## Stated problem
Add 14 to every coordinate in the answers of the items, starting with the line containing "y-axis tick label in panel c" and going on through the line containing "pos(250,529)". Write out only those lines, with their requests included.

## Dataset excerpts
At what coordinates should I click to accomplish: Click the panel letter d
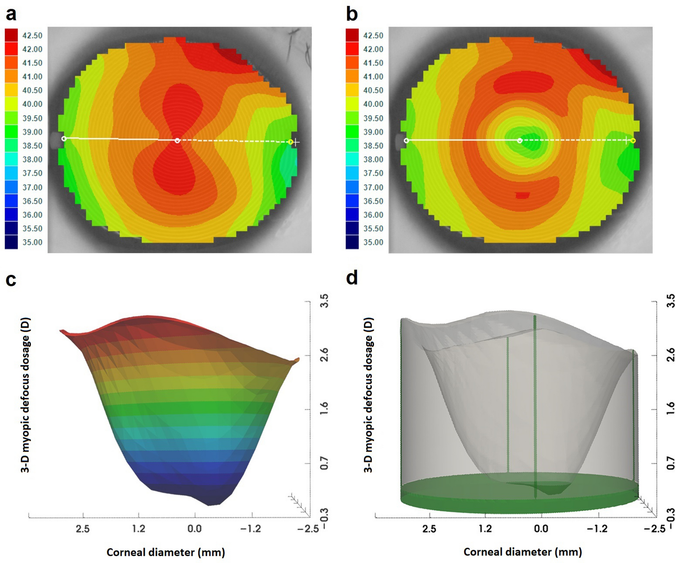pos(352,277)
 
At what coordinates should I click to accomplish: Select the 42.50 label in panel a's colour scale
pos(32,35)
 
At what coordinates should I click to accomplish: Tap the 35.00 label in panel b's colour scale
pos(373,242)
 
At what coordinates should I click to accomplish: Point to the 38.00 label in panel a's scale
pos(32,159)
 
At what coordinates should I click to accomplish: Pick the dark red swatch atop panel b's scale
pos(352,35)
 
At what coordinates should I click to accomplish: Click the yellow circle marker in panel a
pos(291,142)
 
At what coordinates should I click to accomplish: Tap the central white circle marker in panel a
pos(177,140)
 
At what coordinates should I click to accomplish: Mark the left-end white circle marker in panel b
pos(406,140)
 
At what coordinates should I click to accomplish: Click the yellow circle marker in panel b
pos(633,140)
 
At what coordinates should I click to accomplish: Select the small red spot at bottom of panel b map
pos(522,195)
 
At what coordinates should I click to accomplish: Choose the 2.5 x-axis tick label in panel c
pos(83,529)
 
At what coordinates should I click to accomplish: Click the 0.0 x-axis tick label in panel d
pos(541,529)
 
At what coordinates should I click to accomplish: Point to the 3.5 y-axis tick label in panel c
pos(324,300)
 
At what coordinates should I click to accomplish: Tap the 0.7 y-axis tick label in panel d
pos(670,463)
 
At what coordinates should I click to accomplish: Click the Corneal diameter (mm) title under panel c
pos(166,552)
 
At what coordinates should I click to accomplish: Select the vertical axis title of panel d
pos(368,395)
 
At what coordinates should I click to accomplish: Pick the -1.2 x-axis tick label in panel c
pos(250,529)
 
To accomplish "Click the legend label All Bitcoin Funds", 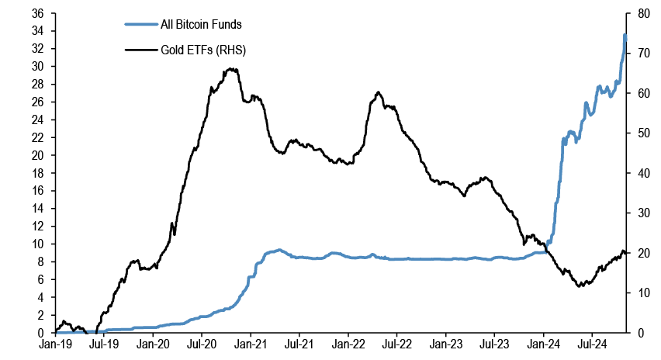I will click(x=201, y=25).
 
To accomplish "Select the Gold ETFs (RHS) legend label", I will click(x=203, y=50).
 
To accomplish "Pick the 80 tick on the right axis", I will click(x=641, y=13).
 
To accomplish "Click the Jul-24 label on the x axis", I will click(x=593, y=342).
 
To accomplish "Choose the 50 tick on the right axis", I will click(x=641, y=133).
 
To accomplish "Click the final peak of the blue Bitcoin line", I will click(x=625, y=35).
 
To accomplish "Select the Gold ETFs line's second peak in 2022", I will click(x=378, y=92).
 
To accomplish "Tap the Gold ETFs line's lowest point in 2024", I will click(x=579, y=286).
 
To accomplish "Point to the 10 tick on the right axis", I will click(x=641, y=292).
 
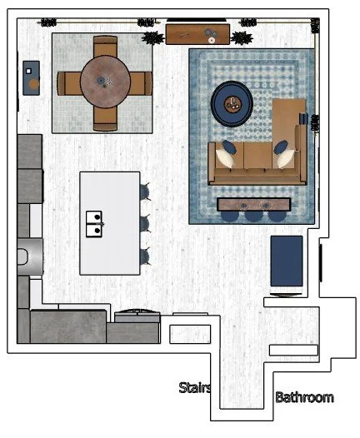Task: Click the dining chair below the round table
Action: tap(105, 120)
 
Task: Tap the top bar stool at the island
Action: tap(146, 192)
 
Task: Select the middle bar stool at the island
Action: tap(146, 223)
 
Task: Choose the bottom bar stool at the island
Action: tap(146, 255)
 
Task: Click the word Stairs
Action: tap(195, 388)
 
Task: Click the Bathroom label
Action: tap(304, 398)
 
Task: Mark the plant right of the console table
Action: tap(242, 37)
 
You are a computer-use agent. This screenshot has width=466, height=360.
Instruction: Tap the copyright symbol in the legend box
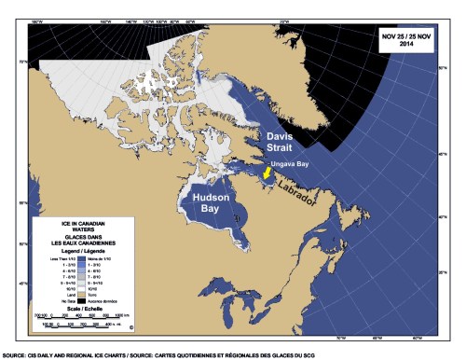pyautogui.click(x=131, y=327)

## Solution for this task
At what coordinates should I click to accomplish: Point to the 3.5 y-axis tick label in panel c
pos(338,314)
 
At what coordinates should I click to accomplish: Tap the 0.7 y-axis tick label in panel d
pos(684,477)
 
At what coordinates should I click to accomplish: Click the Corneal diameter (mm) title under panel c
pos(180,566)
 
At what coordinates should I click to accomplish: Select the vertical axis title of panel d
pos(382,409)
 
At what coordinates should I click to accomplish: Pick the -1.2 x-axis tick label in panel c
pos(264,543)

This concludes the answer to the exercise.